Wednesday, April 13, 2011

A midnight memory

"Her words were soft"


Her words were soft, fragile, and tender.

They travelled to me as if cargo in a sheep’s saddle bags:

Hardly heavier than the plush wool of their courier.

But no less valued.

They seemed to ring with a visible echo,

Or so my ears heard.

Like a pixie heralding the arrival of morning dew,

She whispered,

“May I ask you something?”

Her words were precise, resounding, and decisive.

With a touch to the keystone they dismantled me,

As if years became days, and all a guise,

Having the gall to lilt lazily before falling.

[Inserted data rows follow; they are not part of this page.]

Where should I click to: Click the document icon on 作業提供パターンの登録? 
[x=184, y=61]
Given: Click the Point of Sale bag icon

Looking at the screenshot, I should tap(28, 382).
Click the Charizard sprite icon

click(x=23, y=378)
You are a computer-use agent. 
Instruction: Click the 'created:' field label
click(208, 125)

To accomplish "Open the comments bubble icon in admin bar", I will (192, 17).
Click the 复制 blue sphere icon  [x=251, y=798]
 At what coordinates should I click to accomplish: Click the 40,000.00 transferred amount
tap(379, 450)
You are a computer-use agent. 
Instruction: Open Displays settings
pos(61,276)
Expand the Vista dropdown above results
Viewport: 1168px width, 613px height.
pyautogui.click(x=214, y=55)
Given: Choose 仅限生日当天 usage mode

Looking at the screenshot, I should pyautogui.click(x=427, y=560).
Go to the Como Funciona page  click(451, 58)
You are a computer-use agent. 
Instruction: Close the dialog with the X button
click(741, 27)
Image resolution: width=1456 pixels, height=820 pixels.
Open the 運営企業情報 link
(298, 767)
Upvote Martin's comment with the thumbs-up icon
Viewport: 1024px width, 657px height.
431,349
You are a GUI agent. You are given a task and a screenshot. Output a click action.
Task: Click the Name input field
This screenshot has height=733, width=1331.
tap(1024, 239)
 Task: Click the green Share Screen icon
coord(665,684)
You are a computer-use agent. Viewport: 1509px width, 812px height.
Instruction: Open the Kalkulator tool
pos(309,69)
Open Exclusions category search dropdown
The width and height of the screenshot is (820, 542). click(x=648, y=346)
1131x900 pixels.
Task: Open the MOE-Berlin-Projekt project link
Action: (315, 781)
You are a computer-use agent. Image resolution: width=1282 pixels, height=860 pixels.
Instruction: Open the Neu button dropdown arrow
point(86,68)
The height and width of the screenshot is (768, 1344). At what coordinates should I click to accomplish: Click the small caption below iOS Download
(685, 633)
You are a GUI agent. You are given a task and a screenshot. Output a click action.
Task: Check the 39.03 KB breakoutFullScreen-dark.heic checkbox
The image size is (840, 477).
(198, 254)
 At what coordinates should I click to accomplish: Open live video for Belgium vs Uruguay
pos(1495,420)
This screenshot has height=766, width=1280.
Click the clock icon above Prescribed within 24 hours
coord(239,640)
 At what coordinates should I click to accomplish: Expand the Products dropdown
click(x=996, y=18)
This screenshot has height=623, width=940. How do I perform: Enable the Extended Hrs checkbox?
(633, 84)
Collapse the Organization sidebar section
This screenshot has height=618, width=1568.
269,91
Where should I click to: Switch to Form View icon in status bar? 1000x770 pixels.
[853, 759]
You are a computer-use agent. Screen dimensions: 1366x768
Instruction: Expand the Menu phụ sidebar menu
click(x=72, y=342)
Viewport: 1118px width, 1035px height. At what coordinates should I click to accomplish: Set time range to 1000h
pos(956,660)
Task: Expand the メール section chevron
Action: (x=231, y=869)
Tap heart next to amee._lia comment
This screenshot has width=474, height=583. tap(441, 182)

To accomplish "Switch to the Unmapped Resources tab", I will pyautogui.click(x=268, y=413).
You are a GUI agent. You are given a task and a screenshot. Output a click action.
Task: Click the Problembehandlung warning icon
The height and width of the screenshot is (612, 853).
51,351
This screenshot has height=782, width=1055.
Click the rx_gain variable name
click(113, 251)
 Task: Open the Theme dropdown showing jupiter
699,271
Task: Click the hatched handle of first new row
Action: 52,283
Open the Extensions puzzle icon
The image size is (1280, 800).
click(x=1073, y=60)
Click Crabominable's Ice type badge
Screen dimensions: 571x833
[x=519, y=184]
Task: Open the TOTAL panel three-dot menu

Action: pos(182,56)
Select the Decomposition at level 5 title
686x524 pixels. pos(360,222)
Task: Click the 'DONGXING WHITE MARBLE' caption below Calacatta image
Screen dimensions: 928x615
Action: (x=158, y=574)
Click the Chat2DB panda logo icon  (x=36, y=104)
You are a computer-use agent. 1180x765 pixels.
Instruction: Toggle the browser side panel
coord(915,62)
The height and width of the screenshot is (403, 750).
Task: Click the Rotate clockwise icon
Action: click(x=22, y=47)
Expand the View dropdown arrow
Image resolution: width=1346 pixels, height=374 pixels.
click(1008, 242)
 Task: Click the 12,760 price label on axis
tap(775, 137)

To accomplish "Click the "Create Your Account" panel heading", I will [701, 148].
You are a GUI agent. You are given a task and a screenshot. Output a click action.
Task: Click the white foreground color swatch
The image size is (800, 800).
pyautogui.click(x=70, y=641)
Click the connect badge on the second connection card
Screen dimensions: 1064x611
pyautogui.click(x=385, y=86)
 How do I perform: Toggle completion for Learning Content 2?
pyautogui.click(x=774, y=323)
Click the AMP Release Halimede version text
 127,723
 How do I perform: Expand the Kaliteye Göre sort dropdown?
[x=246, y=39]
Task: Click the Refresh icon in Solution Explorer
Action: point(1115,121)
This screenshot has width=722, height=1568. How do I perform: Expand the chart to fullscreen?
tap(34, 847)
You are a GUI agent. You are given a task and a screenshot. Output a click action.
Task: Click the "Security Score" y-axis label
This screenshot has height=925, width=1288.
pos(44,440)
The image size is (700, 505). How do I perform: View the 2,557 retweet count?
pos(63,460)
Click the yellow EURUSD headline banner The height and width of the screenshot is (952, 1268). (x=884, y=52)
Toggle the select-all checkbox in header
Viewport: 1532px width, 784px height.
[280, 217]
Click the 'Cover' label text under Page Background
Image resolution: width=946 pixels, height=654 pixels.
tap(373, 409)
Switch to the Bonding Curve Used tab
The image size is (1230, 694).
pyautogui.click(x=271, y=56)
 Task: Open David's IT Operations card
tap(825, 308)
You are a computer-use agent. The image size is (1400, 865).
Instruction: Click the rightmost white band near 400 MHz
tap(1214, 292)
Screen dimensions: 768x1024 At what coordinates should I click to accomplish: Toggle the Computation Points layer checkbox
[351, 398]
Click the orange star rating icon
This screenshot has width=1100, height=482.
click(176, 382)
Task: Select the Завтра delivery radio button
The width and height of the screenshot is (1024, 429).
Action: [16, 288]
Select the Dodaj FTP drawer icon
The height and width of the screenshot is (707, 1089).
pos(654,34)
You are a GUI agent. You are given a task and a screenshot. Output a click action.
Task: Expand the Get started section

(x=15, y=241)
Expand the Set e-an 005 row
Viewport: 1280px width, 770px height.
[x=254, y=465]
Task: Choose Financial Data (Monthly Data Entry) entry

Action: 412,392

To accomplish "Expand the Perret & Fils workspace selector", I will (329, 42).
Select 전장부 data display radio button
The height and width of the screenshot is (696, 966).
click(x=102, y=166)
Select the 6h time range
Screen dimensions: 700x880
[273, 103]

Like leaves which vowed life everlasting,

Now lying, lying under colorless limbs.

Yet, the sound of her voice was calming.

“What were you missing from the Lord?”

My armory could find nothing,

So cunning, grand, and subduing,

As the barrage of attacks it had seen.

Nor did it want to.

It surrendered, “nothing,

But the Lord was not mine.”


-Kevin Zimmerman


For all the poets out there, here is another poem of mine. This poem captures a brief five minute conversation I had with someone very close to me and the unbelievable weight I felt getting through it. I remembered this conversation stayed rattling around in my mind for some time, even after I was forced to put it into poetry to try to settle the spirit. I hope it conveys some of the feeling I felt that very memorable day.